(Source material Opens)

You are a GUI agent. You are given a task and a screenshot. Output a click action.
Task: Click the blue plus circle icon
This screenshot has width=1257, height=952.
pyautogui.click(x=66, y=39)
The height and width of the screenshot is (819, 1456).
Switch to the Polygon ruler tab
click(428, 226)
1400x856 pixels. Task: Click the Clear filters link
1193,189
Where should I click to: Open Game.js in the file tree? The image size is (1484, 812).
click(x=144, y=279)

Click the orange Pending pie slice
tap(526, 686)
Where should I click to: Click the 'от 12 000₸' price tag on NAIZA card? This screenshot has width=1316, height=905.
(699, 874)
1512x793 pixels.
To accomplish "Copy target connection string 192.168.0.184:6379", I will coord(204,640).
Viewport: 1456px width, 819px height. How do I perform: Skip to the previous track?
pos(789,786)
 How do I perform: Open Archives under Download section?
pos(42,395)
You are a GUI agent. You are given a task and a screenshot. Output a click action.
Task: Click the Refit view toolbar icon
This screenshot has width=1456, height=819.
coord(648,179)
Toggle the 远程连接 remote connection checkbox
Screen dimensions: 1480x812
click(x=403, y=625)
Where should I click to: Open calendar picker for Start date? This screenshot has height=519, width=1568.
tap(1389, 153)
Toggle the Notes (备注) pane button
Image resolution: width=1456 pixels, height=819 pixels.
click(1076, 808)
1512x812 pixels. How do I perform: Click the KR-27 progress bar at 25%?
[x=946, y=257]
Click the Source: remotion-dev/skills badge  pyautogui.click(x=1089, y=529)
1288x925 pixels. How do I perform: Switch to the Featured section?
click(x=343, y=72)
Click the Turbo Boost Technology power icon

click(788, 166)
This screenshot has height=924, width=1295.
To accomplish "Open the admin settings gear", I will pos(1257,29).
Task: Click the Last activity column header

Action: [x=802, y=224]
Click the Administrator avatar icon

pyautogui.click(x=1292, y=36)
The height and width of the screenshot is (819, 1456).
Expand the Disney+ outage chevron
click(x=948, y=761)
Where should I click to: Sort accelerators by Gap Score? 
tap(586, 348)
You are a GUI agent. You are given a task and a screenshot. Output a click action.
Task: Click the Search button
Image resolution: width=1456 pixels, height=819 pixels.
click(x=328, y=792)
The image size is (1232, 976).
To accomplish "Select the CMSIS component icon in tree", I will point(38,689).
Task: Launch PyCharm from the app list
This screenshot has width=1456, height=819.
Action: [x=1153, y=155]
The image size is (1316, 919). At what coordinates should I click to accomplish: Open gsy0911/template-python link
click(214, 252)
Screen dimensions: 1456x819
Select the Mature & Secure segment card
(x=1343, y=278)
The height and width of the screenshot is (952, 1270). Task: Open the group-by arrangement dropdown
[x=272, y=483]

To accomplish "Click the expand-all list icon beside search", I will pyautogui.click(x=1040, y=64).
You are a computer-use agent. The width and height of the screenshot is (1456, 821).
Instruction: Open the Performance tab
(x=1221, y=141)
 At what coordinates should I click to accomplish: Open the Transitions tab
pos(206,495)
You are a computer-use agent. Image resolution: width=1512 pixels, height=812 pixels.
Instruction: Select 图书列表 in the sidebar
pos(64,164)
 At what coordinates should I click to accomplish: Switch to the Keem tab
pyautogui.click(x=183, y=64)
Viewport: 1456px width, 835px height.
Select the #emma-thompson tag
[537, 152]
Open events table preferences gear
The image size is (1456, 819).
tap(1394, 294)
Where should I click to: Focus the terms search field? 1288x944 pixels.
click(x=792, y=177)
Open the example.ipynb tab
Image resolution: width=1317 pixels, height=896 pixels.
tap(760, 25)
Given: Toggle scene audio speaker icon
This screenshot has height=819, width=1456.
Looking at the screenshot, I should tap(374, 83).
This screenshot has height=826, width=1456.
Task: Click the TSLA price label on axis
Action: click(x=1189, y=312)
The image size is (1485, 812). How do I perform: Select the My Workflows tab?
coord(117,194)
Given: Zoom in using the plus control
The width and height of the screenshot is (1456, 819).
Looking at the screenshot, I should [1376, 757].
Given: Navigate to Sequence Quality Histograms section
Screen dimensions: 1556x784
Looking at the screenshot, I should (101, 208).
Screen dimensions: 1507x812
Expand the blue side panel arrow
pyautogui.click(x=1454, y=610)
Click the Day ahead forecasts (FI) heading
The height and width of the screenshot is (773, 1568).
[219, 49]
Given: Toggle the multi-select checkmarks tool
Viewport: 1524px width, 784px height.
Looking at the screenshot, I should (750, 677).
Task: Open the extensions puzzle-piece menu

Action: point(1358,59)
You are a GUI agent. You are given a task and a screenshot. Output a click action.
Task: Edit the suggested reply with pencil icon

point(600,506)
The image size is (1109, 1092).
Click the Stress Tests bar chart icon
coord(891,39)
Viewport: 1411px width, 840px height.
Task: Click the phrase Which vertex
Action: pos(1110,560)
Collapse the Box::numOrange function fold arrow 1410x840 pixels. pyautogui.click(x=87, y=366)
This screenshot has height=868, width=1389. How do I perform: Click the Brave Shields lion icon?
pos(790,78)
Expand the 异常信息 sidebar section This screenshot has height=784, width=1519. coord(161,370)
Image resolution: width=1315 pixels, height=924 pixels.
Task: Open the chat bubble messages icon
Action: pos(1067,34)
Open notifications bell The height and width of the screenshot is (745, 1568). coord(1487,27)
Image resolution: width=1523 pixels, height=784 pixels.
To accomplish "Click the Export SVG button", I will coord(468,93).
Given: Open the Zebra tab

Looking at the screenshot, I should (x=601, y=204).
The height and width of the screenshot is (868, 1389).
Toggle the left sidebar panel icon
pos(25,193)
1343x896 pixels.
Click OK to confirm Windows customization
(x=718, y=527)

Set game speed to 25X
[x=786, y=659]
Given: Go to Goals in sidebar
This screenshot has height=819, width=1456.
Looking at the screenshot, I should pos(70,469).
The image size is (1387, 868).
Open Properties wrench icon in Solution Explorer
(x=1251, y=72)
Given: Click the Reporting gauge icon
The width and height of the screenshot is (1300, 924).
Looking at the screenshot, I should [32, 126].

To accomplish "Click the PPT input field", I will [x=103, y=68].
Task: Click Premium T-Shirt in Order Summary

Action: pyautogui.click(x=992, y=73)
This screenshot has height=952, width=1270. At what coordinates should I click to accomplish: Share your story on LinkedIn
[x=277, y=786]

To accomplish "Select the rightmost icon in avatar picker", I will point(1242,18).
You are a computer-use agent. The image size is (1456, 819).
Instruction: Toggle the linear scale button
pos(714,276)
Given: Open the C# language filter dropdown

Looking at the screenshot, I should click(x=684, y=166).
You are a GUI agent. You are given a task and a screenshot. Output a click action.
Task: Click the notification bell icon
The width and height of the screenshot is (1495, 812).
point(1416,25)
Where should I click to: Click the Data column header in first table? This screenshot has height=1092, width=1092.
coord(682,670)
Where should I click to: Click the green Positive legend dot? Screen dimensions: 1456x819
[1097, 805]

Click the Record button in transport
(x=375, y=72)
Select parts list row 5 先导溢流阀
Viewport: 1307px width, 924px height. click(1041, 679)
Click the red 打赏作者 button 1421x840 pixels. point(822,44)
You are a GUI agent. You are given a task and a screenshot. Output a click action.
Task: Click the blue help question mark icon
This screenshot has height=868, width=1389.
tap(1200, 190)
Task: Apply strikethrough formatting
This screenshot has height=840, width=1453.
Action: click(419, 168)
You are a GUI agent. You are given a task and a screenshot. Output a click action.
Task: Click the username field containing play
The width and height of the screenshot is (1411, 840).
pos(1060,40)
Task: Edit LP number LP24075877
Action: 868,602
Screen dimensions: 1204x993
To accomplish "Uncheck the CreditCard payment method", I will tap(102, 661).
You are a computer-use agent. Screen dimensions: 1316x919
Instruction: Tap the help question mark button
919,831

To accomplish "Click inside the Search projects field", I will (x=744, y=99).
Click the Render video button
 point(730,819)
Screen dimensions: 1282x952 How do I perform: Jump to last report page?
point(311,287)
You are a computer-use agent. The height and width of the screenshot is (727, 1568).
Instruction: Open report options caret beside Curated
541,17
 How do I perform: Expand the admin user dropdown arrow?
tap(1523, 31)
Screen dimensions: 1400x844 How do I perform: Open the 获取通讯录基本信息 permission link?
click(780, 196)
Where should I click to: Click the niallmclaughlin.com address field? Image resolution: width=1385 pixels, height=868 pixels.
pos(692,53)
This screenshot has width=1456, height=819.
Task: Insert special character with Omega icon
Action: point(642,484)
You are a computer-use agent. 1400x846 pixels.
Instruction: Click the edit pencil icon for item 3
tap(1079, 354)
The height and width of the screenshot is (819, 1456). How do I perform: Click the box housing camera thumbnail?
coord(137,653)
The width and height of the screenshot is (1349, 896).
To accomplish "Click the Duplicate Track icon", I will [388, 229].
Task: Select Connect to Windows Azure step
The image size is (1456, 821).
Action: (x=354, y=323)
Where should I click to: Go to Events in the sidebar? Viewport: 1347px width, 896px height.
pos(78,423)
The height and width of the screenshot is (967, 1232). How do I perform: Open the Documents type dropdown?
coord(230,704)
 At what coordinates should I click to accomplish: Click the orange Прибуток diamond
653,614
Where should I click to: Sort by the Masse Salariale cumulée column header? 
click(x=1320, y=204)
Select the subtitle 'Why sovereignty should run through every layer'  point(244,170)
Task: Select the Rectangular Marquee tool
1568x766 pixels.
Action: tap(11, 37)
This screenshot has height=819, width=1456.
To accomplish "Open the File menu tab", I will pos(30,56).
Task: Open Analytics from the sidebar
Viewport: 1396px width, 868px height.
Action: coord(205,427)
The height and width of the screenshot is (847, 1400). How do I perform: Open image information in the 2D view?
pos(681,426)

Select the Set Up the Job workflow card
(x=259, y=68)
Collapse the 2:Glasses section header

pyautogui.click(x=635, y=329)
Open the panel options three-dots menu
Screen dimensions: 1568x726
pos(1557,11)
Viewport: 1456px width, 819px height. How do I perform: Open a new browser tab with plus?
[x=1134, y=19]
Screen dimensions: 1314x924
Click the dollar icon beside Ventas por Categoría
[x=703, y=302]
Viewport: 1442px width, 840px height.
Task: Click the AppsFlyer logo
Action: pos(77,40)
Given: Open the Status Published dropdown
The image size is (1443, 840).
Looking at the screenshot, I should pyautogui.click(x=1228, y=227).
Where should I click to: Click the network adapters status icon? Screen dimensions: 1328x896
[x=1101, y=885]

(Source material Closes)

Exercise goal:
Copy exactly the lines above, starting at the opening line and finishing at the line in which "Task: Click the Refit view toolbar icon" occurs.

Answer section:
You are a GUI agent. You are given a task and a screenshot. Output a click action.
Task: Click the blue plus circle icon
This screenshot has width=1257, height=952.
pyautogui.click(x=66, y=39)
The height and width of the screenshot is (819, 1456).
Switch to the Polygon ruler tab
click(428, 226)
1400x856 pixels. Task: Click the Clear filters link
1193,189
Where should I click to: Open Game.js in the file tree? The image size is (1484, 812).
click(x=144, y=279)

Click the orange Pending pie slice
tap(526, 686)
Where should I click to: Click the 'от 12 000₸' price tag on NAIZA card? This screenshot has width=1316, height=905.
(699, 874)
1512x793 pixels.
To accomplish "Copy target connection string 192.168.0.184:6379", I will coord(204,640).
Viewport: 1456px width, 819px height. How do I perform: Skip to the previous track?
pos(789,786)
 How do I perform: Open Archives under Download section?
pos(42,395)
You are a GUI agent. You are given a task and a screenshot. Output a click action.
Task: Click the Refit view toolbar icon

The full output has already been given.